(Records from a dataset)
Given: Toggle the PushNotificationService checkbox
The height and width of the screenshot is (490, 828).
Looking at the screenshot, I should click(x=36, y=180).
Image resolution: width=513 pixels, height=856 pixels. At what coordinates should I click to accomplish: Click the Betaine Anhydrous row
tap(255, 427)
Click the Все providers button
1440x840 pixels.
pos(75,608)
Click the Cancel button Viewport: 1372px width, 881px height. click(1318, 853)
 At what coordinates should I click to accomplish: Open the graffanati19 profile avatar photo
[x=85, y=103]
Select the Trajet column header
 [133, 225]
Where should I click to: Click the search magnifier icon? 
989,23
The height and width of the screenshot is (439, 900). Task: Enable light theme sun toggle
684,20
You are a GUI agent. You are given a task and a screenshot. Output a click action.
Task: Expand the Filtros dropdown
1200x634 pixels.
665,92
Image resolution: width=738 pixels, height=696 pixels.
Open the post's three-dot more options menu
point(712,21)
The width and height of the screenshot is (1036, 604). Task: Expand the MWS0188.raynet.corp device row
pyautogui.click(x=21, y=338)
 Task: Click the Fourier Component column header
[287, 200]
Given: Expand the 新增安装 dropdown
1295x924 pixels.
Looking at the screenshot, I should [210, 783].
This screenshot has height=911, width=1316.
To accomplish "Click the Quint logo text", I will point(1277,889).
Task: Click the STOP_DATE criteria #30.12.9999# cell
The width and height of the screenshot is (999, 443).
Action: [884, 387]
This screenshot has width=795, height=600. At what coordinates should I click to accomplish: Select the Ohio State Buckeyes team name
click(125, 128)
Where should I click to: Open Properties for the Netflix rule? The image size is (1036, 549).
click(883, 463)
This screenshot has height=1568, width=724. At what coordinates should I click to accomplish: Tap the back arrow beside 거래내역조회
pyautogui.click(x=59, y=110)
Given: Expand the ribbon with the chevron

### PROBLEM TO WORK ON
The line containing "This screenshot has height=1568, width=724." marks where to begin; the last line of the records marks where to stop. Copy both and all between, exactly.

### RESPONSE FOR THIS EXERCISE
This screenshot has height=1568, width=724. At what coordinates should I click to accomplish: Tap the back arrow beside 거래내역조회
pyautogui.click(x=59, y=110)
Given: Expand the ribbon with the chevron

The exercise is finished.